Al di là degli scrittori, esistono artisti figurativi, musicali o di altro tipo che hanno influenzato la tua scrittura? Chi sono e perché hanno esercitato un ascendente sulla tua scrittura?

La pittura e il disegno sono stati in realtà le mie prime vere passioni, prima dello sport, prima di mettermi a scrivere, disegnavo quello che mi piaceva, più o meno c’è lo stesso approccio con la scrittura, scrivo quello che mi piace. La musica mi ha influenzato e continua a influenzarmi parecchio anche se oggi ne ascolto sempre meno e sono sorpreso di scovare tra i miei cd musica di merda che una volta devo aver amato per qualche strano motivo. In Pit Bull, il romanzo edito da Stampa Alternativa, c’è quasi una colonna sonora che va dal proto-Punk alla New Wave.Pit Bull, romanzo di Giuseppe Casa, edito da Stampa Alternativa - Nuovi Equilibri

Come costruisci le tue storie?

Non c’è un modo canonico. Ogni volta l’approccio è diverso, anche se alla base c’è la voglia di parlare di alcune emozioni su cui voglio porre l’attenzione, certo, attraverso un personaggio, che prova tutto quello che ho immaginato e a cui rivolgo delle domande. Poi lui risponde, ma non so se dice le cose giuste. Mi piace anche barare un po’. Sparare a zero. Dire cazzate solenni.

Tu hai una pagina di Facebook (un “diario”) molto seguita. Che rapporto hai con i social network?

No so se sono molto seguito. Ho un po’ di amici, ma spesso mi bannano. Mi bloccano quando chiedo l’amicizia a qualcuno. Magari pensano che voglia vendere qualche enciclopedia o adescarli per qualche setta evangelica. Capita su Facebook. Comunque a me Facebook piace. Ci scrivo un sacco di cazzate, molti mi prendono sul serio, almeno la metà. E fanno bene. I social network sono un mezzo per veicolare i sentimenti che siamo in grado di esternare, ma è anche uno specchio ludico, almeno per me, che ho questo tipo di carattere un po’ cialtrone. Cazzone e sentimentale allo stesso tempo.

Qual è il libro più sopravvalutato che conosci? E quello più sottovalutato?

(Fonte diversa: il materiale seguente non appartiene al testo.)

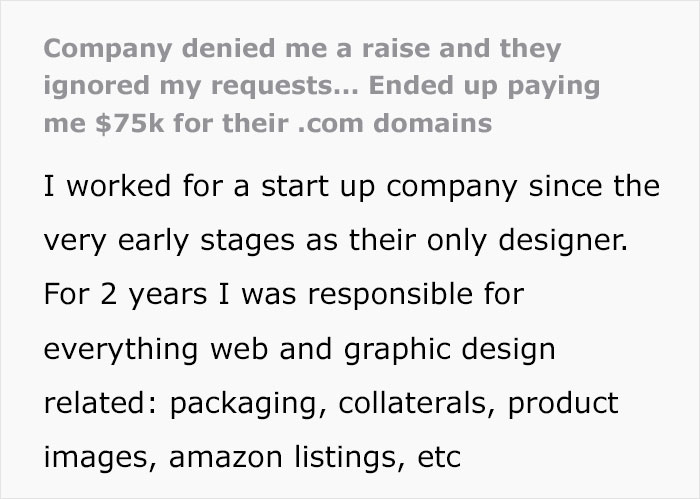Click the word 'images,' in the last line
Screen dimensions: 700x499
tap(96, 458)
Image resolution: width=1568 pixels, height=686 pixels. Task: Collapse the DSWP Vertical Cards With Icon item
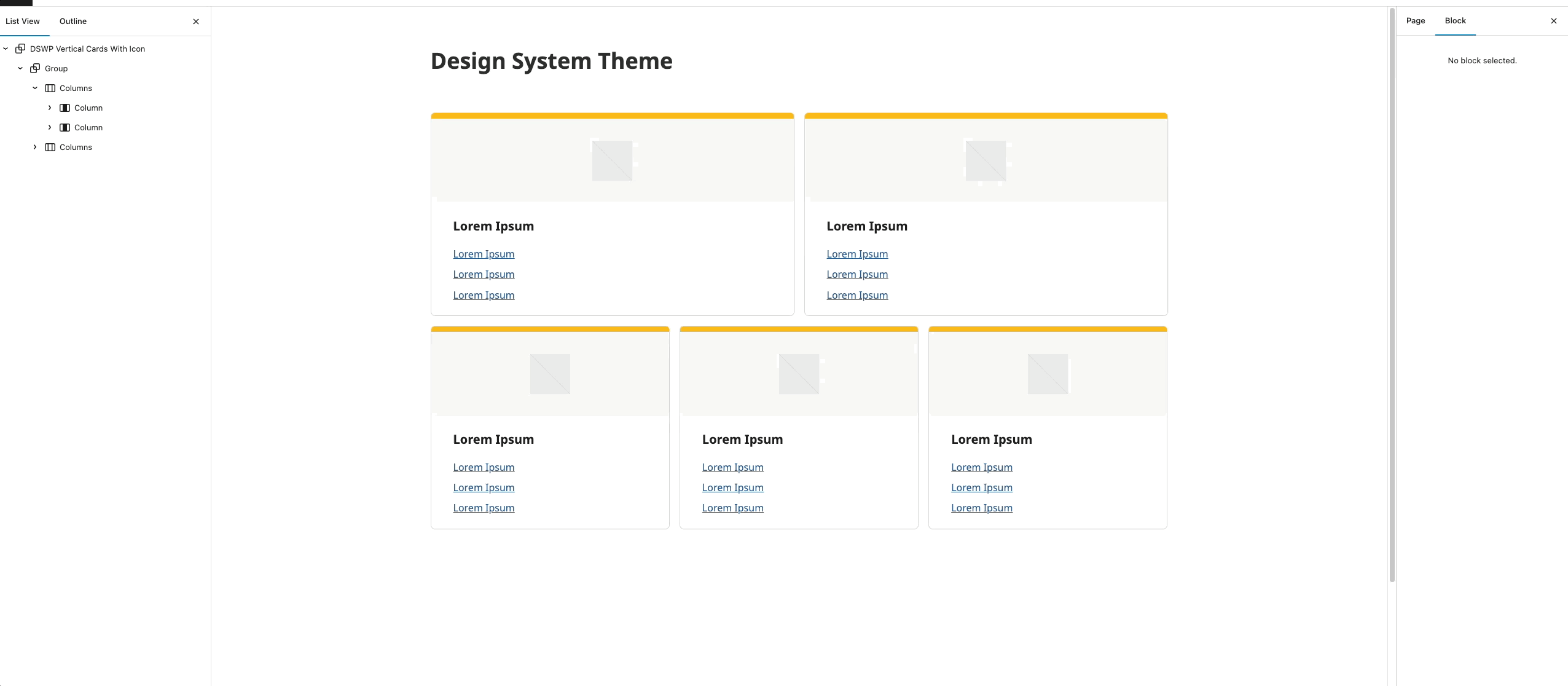6,49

Perché?

Alla prima domanda non rispondo, già mi faccio un sacco di nemici su Facebook.
Sicuramente sono sottovalutati I promessi sposi e la Bibbia, che tutti conoscono, ma nessuno legge.

Se potessi incontrare di persona uno scrittore o una scrittrice, chi sarebbe e perché?

In passato ce n’erano, oggi non la penso più così. Non vorrei sembrare presuntuoso, ma c’è un momento nella vita di ognuno in cui ci scontriamo con il nostro idolo o mito di sempre e quello ci fa sentire di merda. È un momento importante, si cresce di colpo. Per anni continui a leggere un autore che t’interessa per qualche motivo, poi lo conosci di persona e ti rendi conto del tempo perso.

C’è qualcosa in particolare che oggi ti angoscia, o ti fa paura?

Molte cose, perché sono maschio e non ho un compito preciso nella vita come le femmine. Non ho una missione speciale come loro. Tu sai qual è? (ride). Soffro di un’insoddisfazione torbida, che fa parte, appunto, della psiche collettiva maschile, che vive l’insoddisfazione incarnata estrema, che somiglia alla paura. La paura della nullità di tutto. Fa parte della vita di ogni uomo. Tuttavia le paure irrazionali sono interessanti, c’è, nella paura, come nei libri, la tentazione di evitare la realtà, ecco perché molti ci si tuffano a capofitto. Spero che non accada pure a me.